The Geometry and Physics seminar series is operated jointly between UAlberta and UBC. The seminars hosted by UBC are on Mondays 15:10-16:10 with coffee and cookies beforehand. The seminar hosted by UAlberta are Wednesdays 15:10-16:10. Exceptions to these dates do occur. The seminars at UBC take place in ESB 4127 (Earth Sciences Building).

### Seminars W2013

• 9/9/2013 - Hsian Hua Tseng (Ohio State University) @ UAlberta: Counting disks in toric varieties
• For a toric manifold X and a Lagrangian torus fiber L in X, Fukaya-Oh-Ohta-Ono defined open Gromov-Witten invariants which are virtual enumerations of holomorphic disks in X with boundary conditions in L. Qualitative and quantitative properties of these open Gromov-Witten invariants play important roles in the symplectic geometry and mirror symmetry of X. Open Gromov-Witten invariants are difficult to compute because standard methods in Gromov-Witten theory (such as virtual localization) are not applicable. In this talk we explain a geometric method that leads to a complete calculation of these open Gromov-Witten invariants for compact semi-Fano toric manifolds. This is joint work with K. Chan, S.-C. Lau, N. C. Leung.

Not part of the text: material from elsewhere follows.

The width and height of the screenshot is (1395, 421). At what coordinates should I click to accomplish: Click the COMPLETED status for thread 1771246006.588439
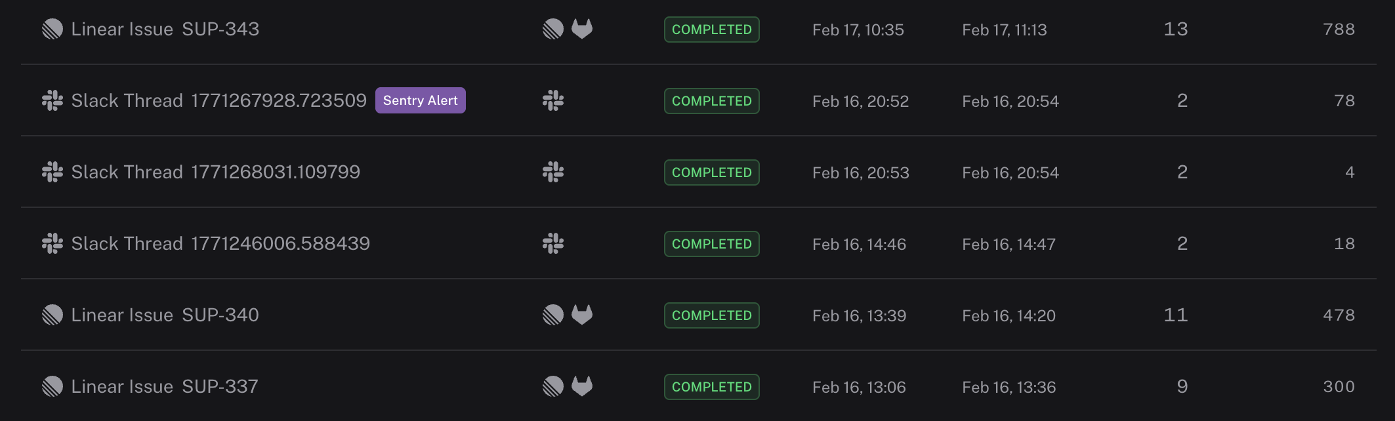click(x=711, y=243)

• 23/9/2013 - Sabin Cautis (UBC) @ UBC: Categorical Heisenberg actions on Hilbert schemes of points [PDF]
• We define actions of certain Heisenberg algebras on the Hilbert schemes of points on ALE spaces. This lifts constructions of Nakajima and Grojnowski from cohomology to K-theory and derived categories of coherent sheaves. This action can be used to define Lie algebra actions (using categorical vertex operators) and subsequently braid group actions and knot invariants.

• 25/9/2013 - David Favero (UAlberta) @ UAlberta: Homological projective duality via variation of geometric invariant theory quotients (I)
• I will briefly Homological Projective Duality, an analog of projective duality in the setting of derived categories due to Kuznetsov. I will explain the relationship between this duality, GLSMs, and variation of geometric invariant theory quotients as part of joint work with M. Ballard, D. Deliu, U. Isik, and L. Katzarkov.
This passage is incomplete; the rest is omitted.